Its time for a little integrity and calling 97% of children failures so that you can call yourself a success is not the way to go.

4 thoughts on “Math is Hard, Let’s Blame Fat People

  1. So first off, welcome to mass media. Headlines like “Increased Physical Activity and Healthier Foods Reduce Likelihood of Childhood Health Problems But Do Not Necessarily Effect Weight” are both wordy and not very sexy. Plus, reporters are not necessarily experts on the topic on which they are writing, but somehow expected to become so in a matter of a day or half a day. You might remember that I have run into this exact problem before in the Chinese Herb Realm
    http://herbalogic.net/drops/?p=222
    Although you are likely to get no response (I certainly didn’t when I pointed out to Reuters that their reporters are morons) I highly recommend that you email CNN’s editors and bring it to their attention. In addition to how offensive their report is, there is also the part where they are just plain misrepresenting the conclusions of the researchers.

    1. Jeanine,

      I’ve done a lot of work with media and I absolutely understand headline creation. I also typically have sympathy for reporters but in this situation the information that they needed was on the simplified top sheet results – the first thing that they would have read. I would have forgiven, for example “Say goodbye to Diabetes” even though that’s a gross exaggeration. What I can’t deal with is the fact that a headline would be so completely erroneous in terms of the conclusion of the study. I did e-mail them and may I just say that you are extra awesome for having notified Reuters of their issues and that your response was fantastic!

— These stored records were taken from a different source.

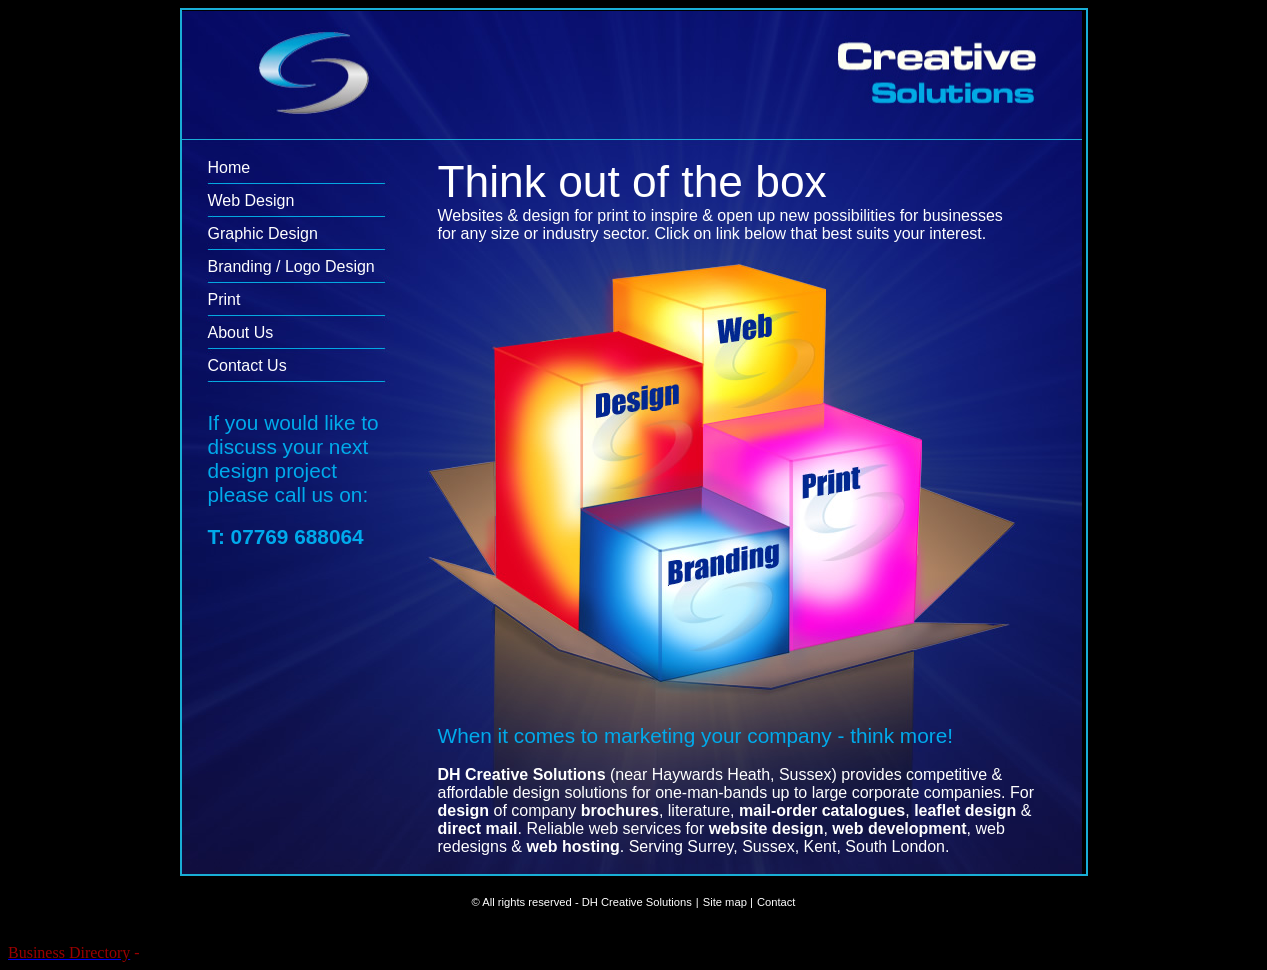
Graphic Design (263, 233)
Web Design (251, 200)
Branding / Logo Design (291, 266)
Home (229, 167)
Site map (725, 902)
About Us (241, 332)
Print (224, 299)
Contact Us (247, 365)
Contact (776, 902)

  2. Good for you for emailing them! But did you get that sensation of banging your head against the wall repeatedly and then being surprised to discover blood puddling on the floor? That’s how I always end up feeling… Seriously though, someone has to tell the reporters they are full of it, and if not us, who?

  3. Isn’t it sad though that we know activity helps kids, yet PE is one of the “extras” getting cut in this education budget crisis?!

    I once did a paper on day care–whether it was a good idea or a bad idea. I came across a study whose results were being used by both the pro and con sides. That was the day I learned to distrust the media!